Lecture Notes for Computer Systems Design

======== START LECTURE #21 ========

Memory support for wider blocks

Should memory be wide?
Should the bus from the cache to the processor be wide?
Assume
1. 1 clock required to send the address. Only one address is needed per access for all designs.
2. 15 clocks are required for each memory access (independent of width).
3. 1 Clock/busload required to transfer data.
How long does it take satisfy a read miss for the cache above and each of the three memory/bus systems.
Narrow design (a) takes 65 clocks: 1 address transfer, 4 memory reads, 4 data transfers (do it on the board).
Wide design (b) takes 17.
Interleaved design (c) takes 20.
Interleaving works great because in this case we are guaranteed to have sequential accesses.
Imagine a design between (a) and (b) with a 2-word wide datapath.
It takes 33 cycles and is more expensive to build than (c).

Homework: 7.11

7.3: Measuring and Improving Cache Performance

Performance example to do on the board (a dandy exam question).

Assume
- 5% I-cache miss.
- 10% D-cache miss.
- 1/3 of the instructions access data.
- CPI = 4 if miss penalty is 0 (A 0 miss penalty is not realistic of course).
What is CPI with miss penalty 12 (do it)?
What is CPI if we upgrade to a double speed cpu+cache, but keep a single speed memory (i.e., a 24 clock miss penalty)?
Do it on the board.
How much faster is the ``double speed'' machine? It would be double speed if the miss penalty were 0 or if there was a 0% miss rate.

Homework: 7.15, 7.16

A lower base (i.e. miss-free) CPI makes stalls appear more expensive since waiting a fixed amount of time for the memory corresponds to losing more instructions if the CPI is lower.

A faster CPU (i.e., a faster clock) makes stalls appear more expensive since waiting a fixed amount of time for the memory corresponds to more cycles if the clock is faster (and hence more instructions since the base CPI is the same).

Another performance example.

Assume
1. I-cache miss rate 3%.
2. D-cache miss rate 5%.
3. 40% of instructions reference data.
4. miss penalty of 50 cycles.
5. Base CPI is 2.
What is the CPI including the misses?
How much slower is the machine when misses are taken into account?
Redo the above if the I-miss penalty is reduced to 10 (D-miss still 50)
With I-miss penalty back to 50, what is performance if CPU (and the caches) are 100 times faster

Remark: Larger caches have longer hit times.

Improvement: Associative Caches

Consider the following sad story.

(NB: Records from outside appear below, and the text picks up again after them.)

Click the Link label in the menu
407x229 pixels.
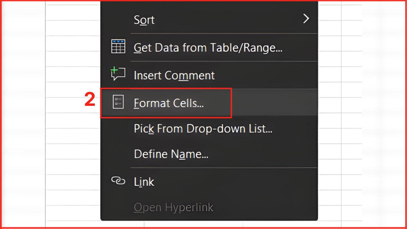click(144, 182)
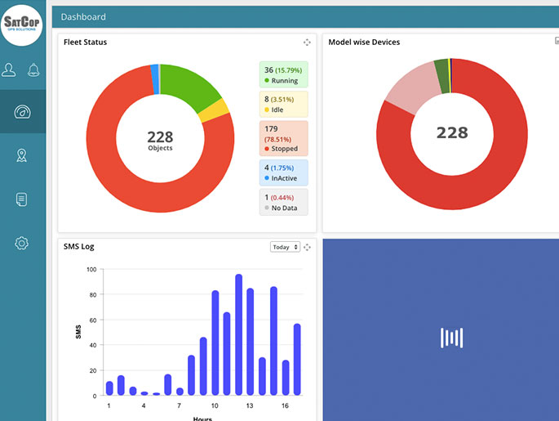Click the tallest SMS bar at hour 12
Screen dimensions: 559x421
pyautogui.click(x=238, y=335)
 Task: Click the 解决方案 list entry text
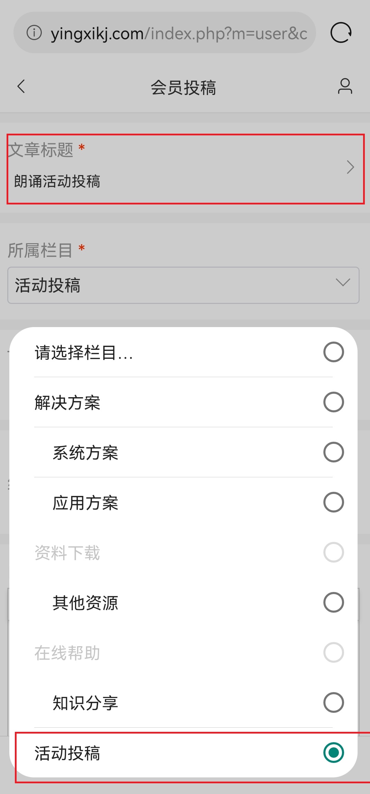coord(67,403)
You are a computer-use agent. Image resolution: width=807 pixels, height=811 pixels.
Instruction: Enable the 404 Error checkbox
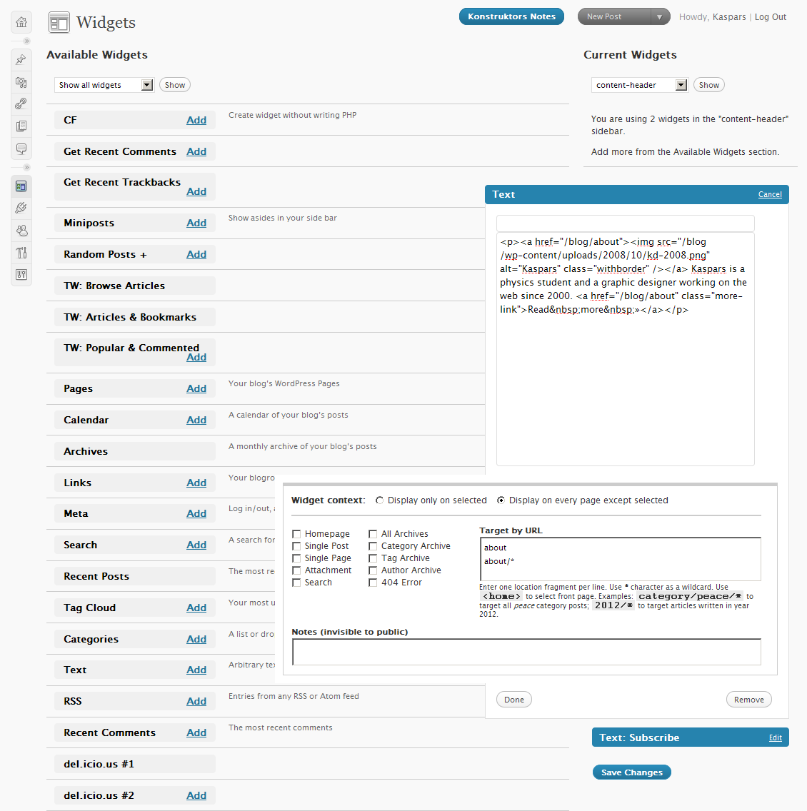pyautogui.click(x=373, y=583)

Jane has a cache that holds 1000 blocks and has a program that only references 4 (memory) blocks, namely 23, 1023, 123023, and 7023. In fact the references occur in order: 23, 1023, 123023, 7023, 23, 1023, 123023, 7023, 23, 1023, 123023, 7023, 23, 1023, 123023, 7023, etc. Referencing only 4 blocks and having room for 1000 in her cache, Jane expected an extremely high hit rate for her program. In fact, the hit rate was zero. She was so sad, she gave up her job as webmistress, went to medical school, and is now a brain surgeon at the mayo clinic in rochester MN.

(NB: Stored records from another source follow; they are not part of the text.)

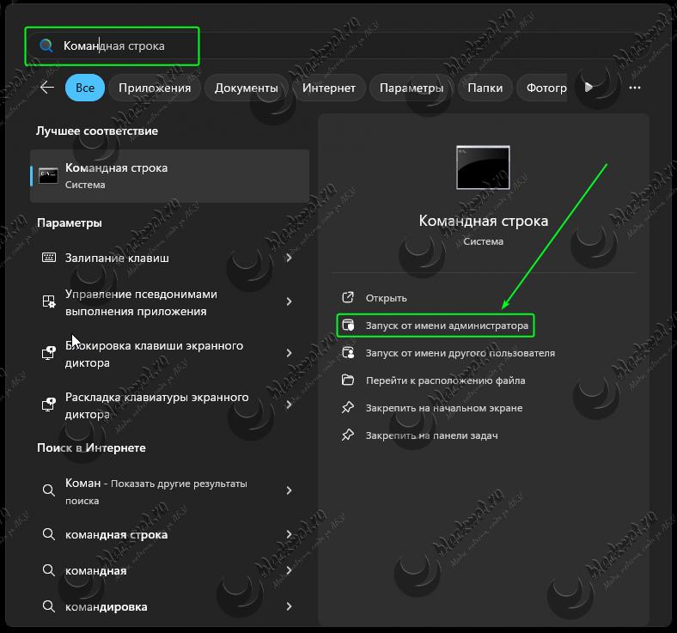This screenshot has height=633, width=677.
Task: Click the back arrow in search
Action: [47, 88]
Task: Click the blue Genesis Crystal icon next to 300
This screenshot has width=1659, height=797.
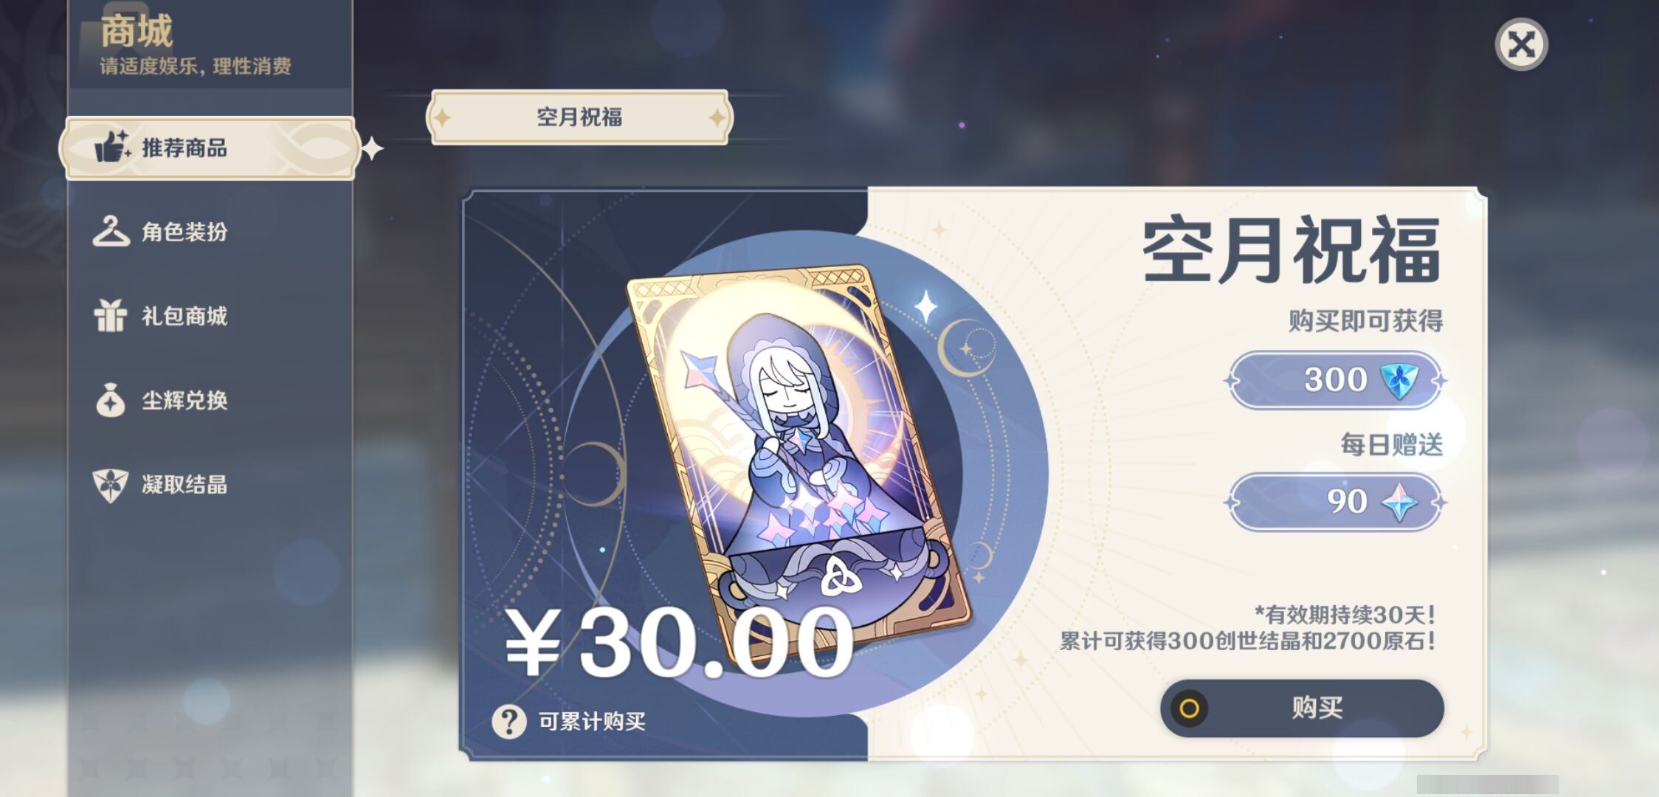Action: click(x=1399, y=380)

So far We have studied only direct mapped caches, i.e. those for which the location in the cache is determined by the address. Since there is only one possible location in the cache for any block, to check for a hit we compare one tag with the HOBs of the addr.

The other extreme is fully associative.

A memory block can be placed in any cache block.
Since any memory block can be in any cache block, the cache index where the memory block is stored tells us nothing about which memory block is stored there. Hence the tag must be the entire address. Moreover, we don't know which cache block to check so we must check all cache blocks to see if we have a hit.
The larger tag is a problem.
The search is a disaster.
- It could be done sequentially (one cache block at a time), but this is much too slow.
- We could have a comparator with each tag and mux all the blocks to select the one that matches.
  - This is too big due to both the many comparators and the humongous mux.
  - However, it is exactly what is done when implementing translation lookaside buffers (TLBs), which are used with demand paging.
  - Are the TLB designers magicians?
    Ans: No. TLBs are small.
An alternative is to have a table with one entry per MEMORY block giving the cache block number. This is too big and too slow for caches but is used for virtual memory (demand paging).